Crisis en Sancor: Atilra calificó de “gesto irrelevante” el pedido de quiebra y reclamó ocho meses de salarios impagos
La Asociación de Trabajadores de la Industria Lechera de la República Argentina (Atilra) se manifestó este miércoles tras conocerse el pedido de quiebra de SanCor con un comunicado en el que consideró la medida como «un gesto irrelevante que pone fin a una tozuda postura que negaba la realidad» y reclamó el pago de ocho meses de sueldos a los trabajadores.
El texto fue firmado por su secretario general, Etín Ponce, en nombre del Consejo Directivo Nacional.
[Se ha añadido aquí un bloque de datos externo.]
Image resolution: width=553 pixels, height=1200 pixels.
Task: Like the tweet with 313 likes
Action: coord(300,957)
Según el gremio, la decisión de la cooperativa de solicitar su propia quiebra «no agrega ni quita nada, resultando a esta altura un gesto irrelevante que pone fin a una tozuda postura que negaba la realidad». El sindicato sostuvo que la empresa intentó «construir un falso relato enfermizo a través de voceros funcionales perfectamente identificados, ahora totalmente descolocados» ante los informes de la Sindicatura, el Comité Provisorio de Control y la coadministradora designada por el juzgado, todos coincidentes en certificar el estado de cesación de pagos e insolvencia patrimonial general y definitiva de la concursada.
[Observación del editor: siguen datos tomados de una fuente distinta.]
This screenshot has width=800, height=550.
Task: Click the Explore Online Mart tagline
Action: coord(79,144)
Atilra denunció que «Sancor se viene sosteniendo con el patrimonio de los trabajadores a quienes les deben ocho meses de sueldos más aguinaldos». El gremio señaló además que aportó asistencia material desde su fondo solidario y que la obra social OSPIL mantuvo las prestaciones de salud para los trabajadores y sus familias «a pesar de que la empresa no le realiza los aportes».
Ponce también apuntó contra la conducción de la cooperativa: «Esta realidad que algunos de sus directivos nos supieron reconocer en forma privada y que ahora oficializan, demuestra que Sancor se viene sosteniendo con el patrimonio de los trabajadores», remarcó el comunicado.
Pese a la dureza del diagnóstico, el sindicato eligió cerrar el texto con una perspectiva propositiva. «Tanto para los trabajadores como para nuestra entidad que los representa, el dictado de quiebra no constituye un final sino el comienzo de una nueva etapa donde la marca Sancor, despojada de las estructuras que la llevaron al borde de su extinción, debe volver a florecer con el impulso de la nobleza y calidad de los productos que las y los trabajadores afiliados a Atilra elaboran», concluyó Ponce.